Взгляд на депрессию гуманистической психотерапии
Наиболее внятная из большого числа гуманистических концепций депрессии состоит в следующем. Е.Т. Хиггинс, развивая концепцию К. Роджерса, полагает, что в случае депрессии обнаруживается конфликт между «Я-концепцией» (то, как я себя ощущаю) и «идеальным Я» (то, каким я бы хотел быть). Например, если у студента есть идеал – «быть отличником», то, учась на тройки, он будет чувствовать себя подавленным. Если же он считает себя обязанным учиться на пятерки («должное Я»), но тем временем учится на тройки, то у него возникнет тревожное расстройство.
Впрочем, трудность лечения депрессий состоит в том, что, с одной стороны, данные состояния играют роль защиты, «обусловленной беспомощности»; с другой, – они постепенно приводят к биофизикохимическим нарушениям работы мозговой ткани. Не случайно в соответствии с требованиями утвержденных стандартов диагноз депрессивного расстройства выставляется только после двух недель стойкого снижения настроения пациента. Именно это время необходимо, чтобы «обусловить» его беспомощность (победа процессов торможения над процессами возбуждения), чтобы нейромедиаторные системы мозга пришли в негодность, свойственную депрессии.

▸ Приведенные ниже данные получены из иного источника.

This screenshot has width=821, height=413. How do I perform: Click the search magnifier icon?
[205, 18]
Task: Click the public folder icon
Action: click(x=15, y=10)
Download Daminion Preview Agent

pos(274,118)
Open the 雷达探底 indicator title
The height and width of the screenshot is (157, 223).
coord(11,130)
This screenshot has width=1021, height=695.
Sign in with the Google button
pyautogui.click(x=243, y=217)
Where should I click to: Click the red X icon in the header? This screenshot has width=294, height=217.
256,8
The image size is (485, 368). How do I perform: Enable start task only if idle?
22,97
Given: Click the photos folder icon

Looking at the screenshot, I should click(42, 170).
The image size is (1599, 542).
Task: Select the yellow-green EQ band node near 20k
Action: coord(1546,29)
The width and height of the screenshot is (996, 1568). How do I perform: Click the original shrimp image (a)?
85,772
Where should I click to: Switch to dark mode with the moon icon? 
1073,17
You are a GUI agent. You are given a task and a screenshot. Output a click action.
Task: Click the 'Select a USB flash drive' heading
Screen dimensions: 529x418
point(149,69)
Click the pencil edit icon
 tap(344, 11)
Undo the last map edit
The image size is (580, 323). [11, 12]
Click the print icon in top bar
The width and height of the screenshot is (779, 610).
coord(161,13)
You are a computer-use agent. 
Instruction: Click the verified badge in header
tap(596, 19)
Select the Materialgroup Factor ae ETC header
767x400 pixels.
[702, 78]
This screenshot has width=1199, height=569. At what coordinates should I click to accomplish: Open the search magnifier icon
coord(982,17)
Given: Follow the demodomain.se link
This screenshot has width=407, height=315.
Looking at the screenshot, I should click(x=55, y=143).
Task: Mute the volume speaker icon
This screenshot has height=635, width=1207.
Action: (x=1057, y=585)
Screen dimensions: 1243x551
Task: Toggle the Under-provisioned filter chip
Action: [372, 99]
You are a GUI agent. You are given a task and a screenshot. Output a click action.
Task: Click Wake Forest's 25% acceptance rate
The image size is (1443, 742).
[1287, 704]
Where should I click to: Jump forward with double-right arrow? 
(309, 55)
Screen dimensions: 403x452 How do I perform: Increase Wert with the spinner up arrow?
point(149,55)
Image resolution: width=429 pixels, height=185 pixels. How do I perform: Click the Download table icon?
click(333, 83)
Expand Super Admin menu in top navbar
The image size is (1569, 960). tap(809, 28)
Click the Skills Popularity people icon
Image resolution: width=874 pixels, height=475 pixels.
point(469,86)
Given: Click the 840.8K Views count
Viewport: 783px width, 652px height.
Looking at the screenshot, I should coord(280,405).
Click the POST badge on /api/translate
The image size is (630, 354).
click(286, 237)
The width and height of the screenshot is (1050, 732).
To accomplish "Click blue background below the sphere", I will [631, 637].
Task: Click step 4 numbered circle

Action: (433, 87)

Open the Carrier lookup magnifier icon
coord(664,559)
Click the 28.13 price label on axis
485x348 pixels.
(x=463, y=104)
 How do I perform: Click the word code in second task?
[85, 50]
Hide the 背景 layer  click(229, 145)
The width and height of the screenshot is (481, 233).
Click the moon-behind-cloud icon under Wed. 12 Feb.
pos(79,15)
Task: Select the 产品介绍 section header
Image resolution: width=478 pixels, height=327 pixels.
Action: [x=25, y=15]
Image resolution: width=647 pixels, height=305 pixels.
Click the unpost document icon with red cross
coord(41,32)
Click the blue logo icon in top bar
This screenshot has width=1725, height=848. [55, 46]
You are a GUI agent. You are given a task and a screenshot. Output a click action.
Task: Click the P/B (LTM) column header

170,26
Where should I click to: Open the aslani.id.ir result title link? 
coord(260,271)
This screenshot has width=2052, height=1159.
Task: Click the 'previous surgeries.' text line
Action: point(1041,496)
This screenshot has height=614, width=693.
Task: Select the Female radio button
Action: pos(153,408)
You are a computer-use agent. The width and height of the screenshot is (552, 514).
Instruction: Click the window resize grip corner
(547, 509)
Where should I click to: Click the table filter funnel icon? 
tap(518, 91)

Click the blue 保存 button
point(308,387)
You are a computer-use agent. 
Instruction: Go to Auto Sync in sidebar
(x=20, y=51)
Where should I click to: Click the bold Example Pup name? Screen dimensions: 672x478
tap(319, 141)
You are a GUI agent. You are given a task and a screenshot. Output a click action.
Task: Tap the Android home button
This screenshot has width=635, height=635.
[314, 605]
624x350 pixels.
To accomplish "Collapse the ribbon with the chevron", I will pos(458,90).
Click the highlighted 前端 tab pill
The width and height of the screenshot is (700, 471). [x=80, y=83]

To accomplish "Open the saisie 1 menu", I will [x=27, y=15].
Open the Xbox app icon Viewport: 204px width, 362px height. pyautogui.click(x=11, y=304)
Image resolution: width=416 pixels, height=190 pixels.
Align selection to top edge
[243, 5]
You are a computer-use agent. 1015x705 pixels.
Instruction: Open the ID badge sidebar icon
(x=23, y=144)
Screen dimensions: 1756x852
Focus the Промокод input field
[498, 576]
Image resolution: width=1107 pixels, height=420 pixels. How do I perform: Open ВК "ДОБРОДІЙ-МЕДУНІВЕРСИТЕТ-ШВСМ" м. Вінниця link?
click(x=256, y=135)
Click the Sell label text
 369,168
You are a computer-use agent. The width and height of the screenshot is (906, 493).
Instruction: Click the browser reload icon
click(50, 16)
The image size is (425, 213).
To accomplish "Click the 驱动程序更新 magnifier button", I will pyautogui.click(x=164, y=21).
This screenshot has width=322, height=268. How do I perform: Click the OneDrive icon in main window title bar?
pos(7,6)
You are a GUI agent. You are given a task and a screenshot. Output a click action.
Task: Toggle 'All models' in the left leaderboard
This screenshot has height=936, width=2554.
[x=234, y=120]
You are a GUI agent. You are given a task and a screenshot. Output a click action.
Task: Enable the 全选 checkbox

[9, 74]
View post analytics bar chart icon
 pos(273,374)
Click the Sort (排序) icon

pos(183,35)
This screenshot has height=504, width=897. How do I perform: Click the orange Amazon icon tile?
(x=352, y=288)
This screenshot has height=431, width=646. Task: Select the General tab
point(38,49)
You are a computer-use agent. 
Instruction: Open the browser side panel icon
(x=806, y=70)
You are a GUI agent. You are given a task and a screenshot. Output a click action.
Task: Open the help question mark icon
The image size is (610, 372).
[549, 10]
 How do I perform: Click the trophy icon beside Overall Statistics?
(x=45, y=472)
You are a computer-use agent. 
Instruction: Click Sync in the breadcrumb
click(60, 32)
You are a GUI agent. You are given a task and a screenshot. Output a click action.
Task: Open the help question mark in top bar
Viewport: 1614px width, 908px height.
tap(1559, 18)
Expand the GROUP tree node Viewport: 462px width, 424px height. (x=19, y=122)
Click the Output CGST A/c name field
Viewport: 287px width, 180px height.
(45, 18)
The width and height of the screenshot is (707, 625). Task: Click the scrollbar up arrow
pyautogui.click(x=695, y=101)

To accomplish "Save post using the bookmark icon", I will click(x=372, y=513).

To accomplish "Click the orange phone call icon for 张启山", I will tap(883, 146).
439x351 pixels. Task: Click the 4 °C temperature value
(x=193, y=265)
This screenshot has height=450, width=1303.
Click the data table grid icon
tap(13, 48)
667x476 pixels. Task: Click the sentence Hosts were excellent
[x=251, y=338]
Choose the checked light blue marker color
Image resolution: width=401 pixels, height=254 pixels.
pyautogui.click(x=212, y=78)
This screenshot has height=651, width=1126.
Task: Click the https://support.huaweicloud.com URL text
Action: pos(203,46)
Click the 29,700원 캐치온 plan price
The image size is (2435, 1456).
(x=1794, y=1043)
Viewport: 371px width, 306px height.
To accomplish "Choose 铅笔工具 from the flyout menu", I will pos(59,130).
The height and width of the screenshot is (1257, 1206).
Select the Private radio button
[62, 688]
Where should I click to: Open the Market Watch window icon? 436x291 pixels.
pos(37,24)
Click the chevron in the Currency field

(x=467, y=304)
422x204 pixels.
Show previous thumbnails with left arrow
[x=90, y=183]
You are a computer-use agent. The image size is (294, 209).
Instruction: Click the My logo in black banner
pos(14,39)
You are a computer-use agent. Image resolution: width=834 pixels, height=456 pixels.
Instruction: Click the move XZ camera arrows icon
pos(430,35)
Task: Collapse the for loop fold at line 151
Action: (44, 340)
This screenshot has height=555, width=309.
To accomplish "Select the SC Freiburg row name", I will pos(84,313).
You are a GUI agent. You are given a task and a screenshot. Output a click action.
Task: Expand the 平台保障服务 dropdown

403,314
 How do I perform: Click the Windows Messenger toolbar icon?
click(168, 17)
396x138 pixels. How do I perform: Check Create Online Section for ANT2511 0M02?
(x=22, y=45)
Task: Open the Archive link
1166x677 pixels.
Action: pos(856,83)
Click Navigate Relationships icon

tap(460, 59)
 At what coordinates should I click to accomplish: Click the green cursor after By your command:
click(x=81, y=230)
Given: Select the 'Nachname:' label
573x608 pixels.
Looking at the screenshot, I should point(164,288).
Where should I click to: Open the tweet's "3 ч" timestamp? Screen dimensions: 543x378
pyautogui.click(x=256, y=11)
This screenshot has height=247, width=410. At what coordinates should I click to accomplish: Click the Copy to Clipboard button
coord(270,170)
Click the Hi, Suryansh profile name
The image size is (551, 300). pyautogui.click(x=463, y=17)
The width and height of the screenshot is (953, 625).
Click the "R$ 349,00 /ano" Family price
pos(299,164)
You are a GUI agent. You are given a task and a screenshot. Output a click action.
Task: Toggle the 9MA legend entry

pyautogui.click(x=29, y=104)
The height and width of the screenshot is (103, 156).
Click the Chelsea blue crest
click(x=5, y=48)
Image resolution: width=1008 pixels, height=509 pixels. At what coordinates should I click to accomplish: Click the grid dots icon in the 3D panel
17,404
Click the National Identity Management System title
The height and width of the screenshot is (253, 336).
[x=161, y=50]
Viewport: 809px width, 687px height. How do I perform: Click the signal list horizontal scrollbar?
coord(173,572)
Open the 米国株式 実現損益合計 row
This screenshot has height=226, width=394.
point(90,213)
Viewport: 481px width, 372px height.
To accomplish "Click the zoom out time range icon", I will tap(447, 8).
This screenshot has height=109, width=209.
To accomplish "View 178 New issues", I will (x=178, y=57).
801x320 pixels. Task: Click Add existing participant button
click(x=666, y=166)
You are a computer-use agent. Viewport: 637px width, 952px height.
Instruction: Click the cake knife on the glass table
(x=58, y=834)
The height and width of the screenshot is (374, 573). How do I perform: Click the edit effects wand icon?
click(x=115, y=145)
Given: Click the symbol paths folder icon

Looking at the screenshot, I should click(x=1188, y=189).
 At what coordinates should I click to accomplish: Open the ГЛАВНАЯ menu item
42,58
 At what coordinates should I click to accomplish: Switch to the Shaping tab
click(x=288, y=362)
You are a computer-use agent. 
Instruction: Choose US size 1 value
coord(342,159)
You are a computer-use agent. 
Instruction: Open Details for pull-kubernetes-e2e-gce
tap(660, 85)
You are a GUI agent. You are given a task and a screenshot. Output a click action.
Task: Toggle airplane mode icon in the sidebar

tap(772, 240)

Иными словами, эти две недели требуются для того, чтобы состояние пациента перестало быть простой психологической реакцией, но, развиваясь теперь по физиологическим и биохимическим законам, обратилось настоящей болезнью со своим «уставом», клиникой и прогнозом. После того как это происходит, одно только психотерапевтическое лечение оказывается недостаточным, необходимым становится и фармакологическое лечение (что, впрочем, не означает, что в случае острой депрессивной реакции на тяжелый стресс или, например, манифестации очередной депрессивной фазы при эндогенном заболевании необходимо дожидаться, пока минут две заявленные недели, чтобы начать антидепрессивную фармакотерапию).
Так или иначе, фармакотерапия остается основным средством лечения депрессий, хотя, как указывалось ранее, ограничиваться ею весьма опрометчиво. Большинство эффектов антидепрессантов и их лекарственных взаимодействий происходит на уровне синаптической нейропередачи. Ингибиторы МАО блокируют метаболические пути разрушения нейромедиаторов (норадреналина, серотонина, дофамина), а трициклические антидепрессанты, их обратный захват (реаптейк) пресинаптической мембраной (в норме механизм реаптейка предотвращает гиперстимуляцию рецепторов постсинаптической мембраны). И в том и в другом случае в синаптической щели повышается содержание свободных нейромедиаторов, в результате чего продолжительность и интенсивность их возбуждающего воздействия на постсинаптическую мембрану повышается.
Связи с диффузностью точек приложения нейромедиаторов, а также их полифункциональностью, теории, объясняющие фармакотерапевтический эффект антидепрессантов, достаточно туманны, а сравнительные данные по препаратам (в соотнесении их эффективности с оказываемым ими нейромодулирующим действием) зачастую противоречивы. В целом норадреналину приписываются функции поддержания уровня бодрствования организма и участие в формировании когнитивных адаптационных реакций. Серотонин, по всей видимости, осуществляет контроль за импульсивными влечениями, тревогой, половым поведением, агрессивностью, аппетитом, засыпанием, регуляцией циклов сна, чувствительностью к боли и др. Дофамину исследователи вменяют роль регулятора моторной сферы, считается, что он принимает участие в формировании поведенческих реакций, отвечает за депрессивную ангедонию.